--- RECORD EXCERPTS ---
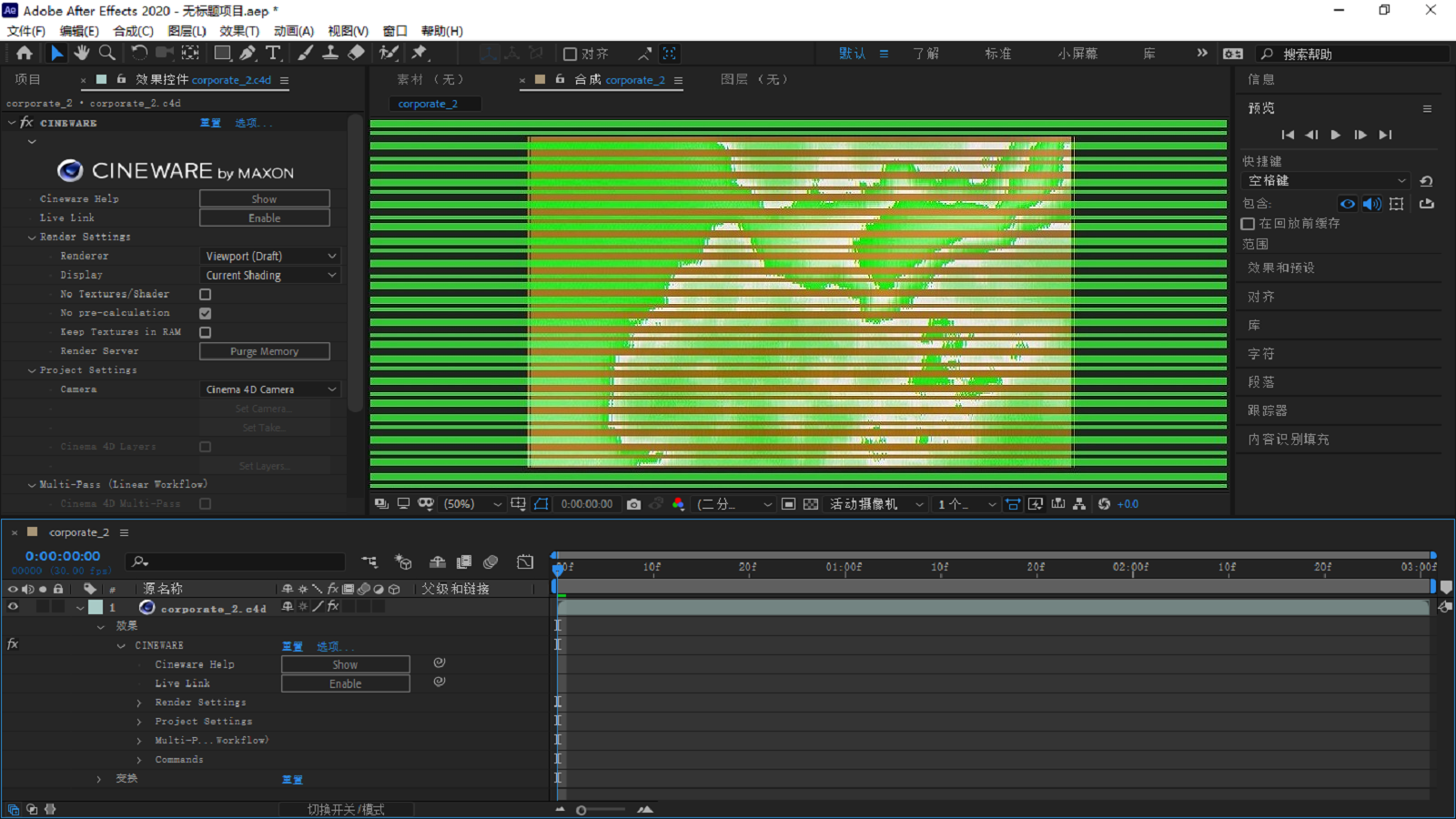
Task: Take a snapshot of the composition view
Action: [634, 503]
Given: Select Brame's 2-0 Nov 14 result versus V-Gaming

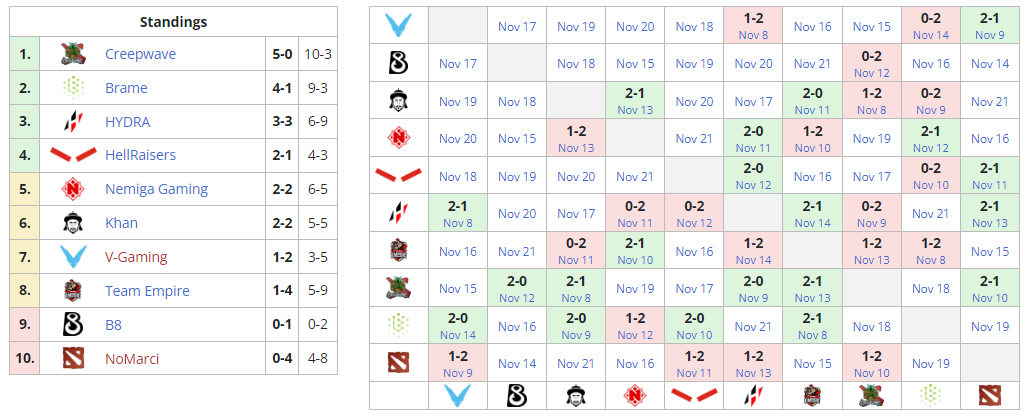Looking at the screenshot, I should 458,326.
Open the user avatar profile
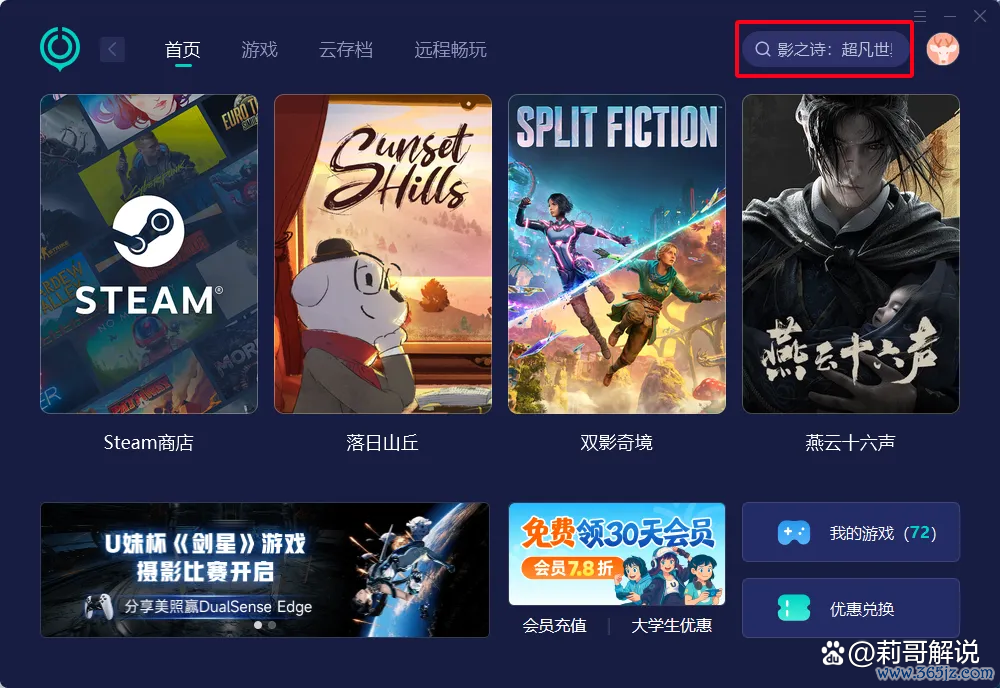Screen dimensions: 1000x688 point(943,49)
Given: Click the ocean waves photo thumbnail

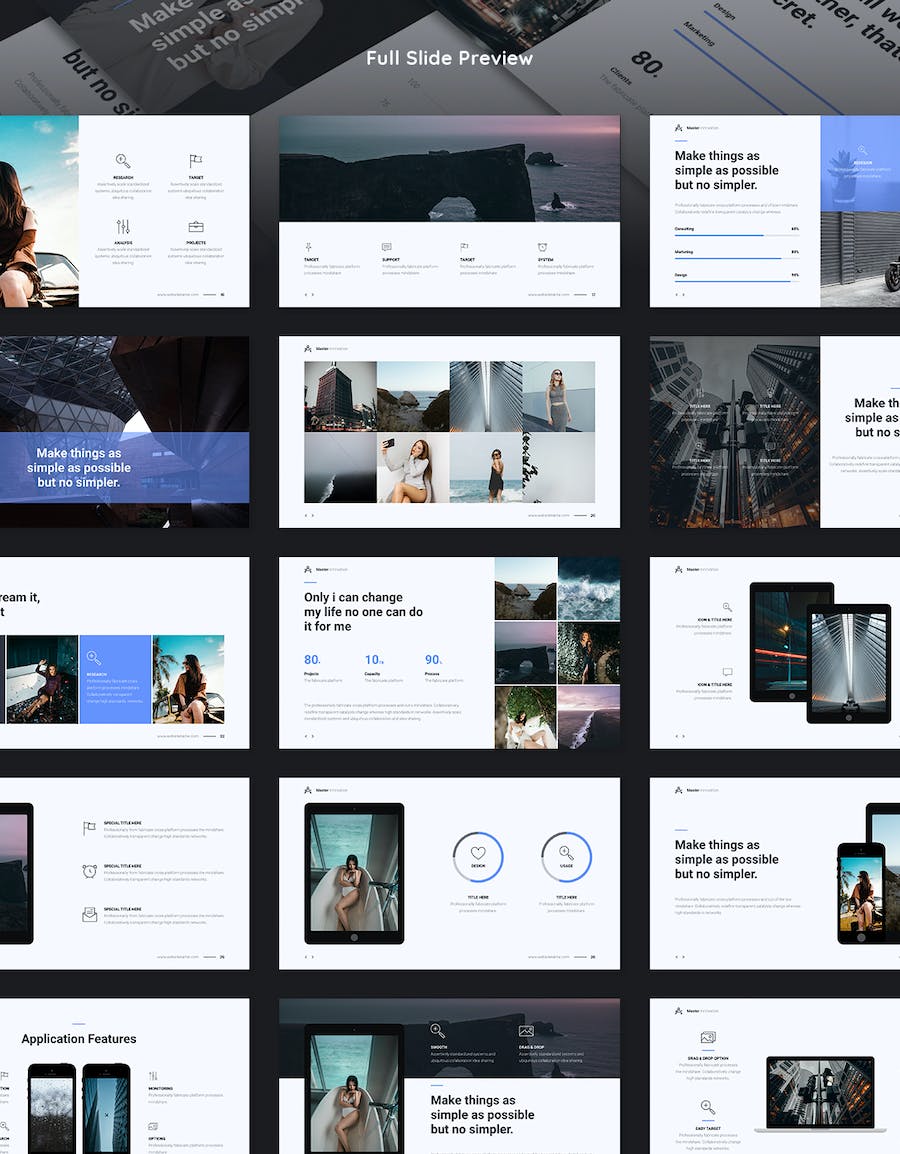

--- TASK DETAILS ---
Reproduce word for word the lines of data beginning with the line that contains "Given: Select Brame's", including that line, and running through the end of the data. Leave the pictures out of your answer.

--- ANSWER TO THE TASK ---
Given: Select Brame's 2-0 Nov 14 result versus V-Gaming

Looking at the screenshot, I should 458,326.
Open the user avatar profile
Screen dimensions: 1000x688 point(943,49)
Given: Click the ocean waves photo thumbnail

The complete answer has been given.